● **What the task requires**
Which lines of the entries contain the string "heading"? Please find them and copy them.

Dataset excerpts

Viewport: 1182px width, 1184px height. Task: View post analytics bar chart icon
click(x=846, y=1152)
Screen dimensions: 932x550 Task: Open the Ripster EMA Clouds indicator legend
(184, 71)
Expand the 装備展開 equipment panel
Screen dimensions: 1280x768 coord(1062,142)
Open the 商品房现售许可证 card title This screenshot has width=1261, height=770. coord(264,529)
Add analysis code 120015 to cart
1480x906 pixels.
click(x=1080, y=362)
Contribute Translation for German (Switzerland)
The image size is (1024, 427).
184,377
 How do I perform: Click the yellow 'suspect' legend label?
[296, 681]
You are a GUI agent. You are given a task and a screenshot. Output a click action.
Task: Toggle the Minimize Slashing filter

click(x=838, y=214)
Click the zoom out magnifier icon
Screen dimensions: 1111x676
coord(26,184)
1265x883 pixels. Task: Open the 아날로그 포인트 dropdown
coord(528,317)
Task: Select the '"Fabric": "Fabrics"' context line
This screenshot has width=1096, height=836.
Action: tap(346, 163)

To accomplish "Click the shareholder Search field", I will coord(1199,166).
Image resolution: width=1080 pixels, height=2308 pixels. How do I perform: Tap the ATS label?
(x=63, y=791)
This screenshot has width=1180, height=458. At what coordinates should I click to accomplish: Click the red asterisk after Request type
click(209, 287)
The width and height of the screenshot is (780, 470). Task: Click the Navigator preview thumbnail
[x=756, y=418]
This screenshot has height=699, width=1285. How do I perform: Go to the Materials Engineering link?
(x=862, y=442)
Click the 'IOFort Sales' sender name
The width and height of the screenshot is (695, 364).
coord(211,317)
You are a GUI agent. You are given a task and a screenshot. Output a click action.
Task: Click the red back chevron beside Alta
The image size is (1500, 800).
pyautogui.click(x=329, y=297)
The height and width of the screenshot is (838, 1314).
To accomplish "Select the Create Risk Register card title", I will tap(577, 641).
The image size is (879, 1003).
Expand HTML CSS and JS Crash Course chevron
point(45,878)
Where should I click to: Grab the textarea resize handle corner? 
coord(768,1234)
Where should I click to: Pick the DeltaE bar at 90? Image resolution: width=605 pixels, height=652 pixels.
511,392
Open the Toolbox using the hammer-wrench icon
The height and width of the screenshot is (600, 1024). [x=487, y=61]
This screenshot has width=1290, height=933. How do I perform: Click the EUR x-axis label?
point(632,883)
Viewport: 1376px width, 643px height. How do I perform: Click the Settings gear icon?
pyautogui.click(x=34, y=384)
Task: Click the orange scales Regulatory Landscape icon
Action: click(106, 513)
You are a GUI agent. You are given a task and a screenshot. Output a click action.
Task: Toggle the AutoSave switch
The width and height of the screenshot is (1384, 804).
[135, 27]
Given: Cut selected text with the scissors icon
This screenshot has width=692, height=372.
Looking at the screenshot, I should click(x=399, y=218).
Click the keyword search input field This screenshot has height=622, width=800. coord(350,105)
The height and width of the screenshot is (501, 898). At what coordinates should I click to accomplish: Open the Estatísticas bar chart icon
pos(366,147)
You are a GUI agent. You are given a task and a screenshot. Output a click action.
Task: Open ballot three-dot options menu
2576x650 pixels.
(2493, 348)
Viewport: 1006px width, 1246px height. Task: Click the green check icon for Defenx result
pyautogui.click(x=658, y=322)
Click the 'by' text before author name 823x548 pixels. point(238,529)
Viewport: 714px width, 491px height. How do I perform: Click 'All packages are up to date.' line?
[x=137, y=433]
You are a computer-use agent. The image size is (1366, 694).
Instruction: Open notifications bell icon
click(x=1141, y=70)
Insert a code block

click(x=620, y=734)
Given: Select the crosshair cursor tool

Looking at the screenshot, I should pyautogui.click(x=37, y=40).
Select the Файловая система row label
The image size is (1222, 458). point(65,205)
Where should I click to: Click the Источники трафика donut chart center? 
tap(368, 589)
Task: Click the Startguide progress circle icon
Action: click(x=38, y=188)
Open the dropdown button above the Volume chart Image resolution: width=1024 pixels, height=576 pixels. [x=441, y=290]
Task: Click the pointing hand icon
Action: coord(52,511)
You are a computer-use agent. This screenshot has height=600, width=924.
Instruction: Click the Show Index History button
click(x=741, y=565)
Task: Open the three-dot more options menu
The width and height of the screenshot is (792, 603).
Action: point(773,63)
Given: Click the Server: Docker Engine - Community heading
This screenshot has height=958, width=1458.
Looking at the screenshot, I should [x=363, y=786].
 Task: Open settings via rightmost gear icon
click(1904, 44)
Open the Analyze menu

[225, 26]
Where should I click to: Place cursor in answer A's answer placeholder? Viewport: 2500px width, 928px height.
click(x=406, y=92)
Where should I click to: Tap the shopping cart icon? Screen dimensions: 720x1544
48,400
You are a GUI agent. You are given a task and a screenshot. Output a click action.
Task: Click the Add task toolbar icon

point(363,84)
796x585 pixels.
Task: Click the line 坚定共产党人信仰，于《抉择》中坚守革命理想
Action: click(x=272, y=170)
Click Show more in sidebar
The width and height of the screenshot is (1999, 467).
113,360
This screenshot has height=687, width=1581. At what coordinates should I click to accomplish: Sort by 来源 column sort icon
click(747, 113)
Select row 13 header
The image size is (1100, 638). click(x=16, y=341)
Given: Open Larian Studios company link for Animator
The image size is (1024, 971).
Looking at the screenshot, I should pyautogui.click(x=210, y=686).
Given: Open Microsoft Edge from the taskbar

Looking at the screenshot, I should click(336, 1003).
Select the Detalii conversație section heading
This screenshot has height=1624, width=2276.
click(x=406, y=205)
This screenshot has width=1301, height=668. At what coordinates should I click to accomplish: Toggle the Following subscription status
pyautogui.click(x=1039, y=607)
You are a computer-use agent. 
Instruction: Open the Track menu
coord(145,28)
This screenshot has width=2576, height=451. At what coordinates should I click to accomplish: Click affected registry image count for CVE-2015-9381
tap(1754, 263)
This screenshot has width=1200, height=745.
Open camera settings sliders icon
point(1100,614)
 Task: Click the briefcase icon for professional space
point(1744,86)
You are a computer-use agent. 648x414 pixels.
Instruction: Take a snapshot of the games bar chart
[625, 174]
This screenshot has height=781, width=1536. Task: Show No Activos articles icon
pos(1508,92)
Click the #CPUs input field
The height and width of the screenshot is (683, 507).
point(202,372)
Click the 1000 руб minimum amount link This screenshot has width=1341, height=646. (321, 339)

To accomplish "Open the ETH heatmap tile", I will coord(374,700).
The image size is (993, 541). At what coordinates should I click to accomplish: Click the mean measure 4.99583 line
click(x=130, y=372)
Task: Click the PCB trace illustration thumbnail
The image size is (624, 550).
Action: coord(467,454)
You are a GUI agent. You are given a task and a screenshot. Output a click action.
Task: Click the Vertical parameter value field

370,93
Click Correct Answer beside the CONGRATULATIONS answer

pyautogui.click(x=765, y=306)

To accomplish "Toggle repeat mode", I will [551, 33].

● **Output**
Given: Click the Server: Docker Engine - Community heading
Select the Detalii conversație section heading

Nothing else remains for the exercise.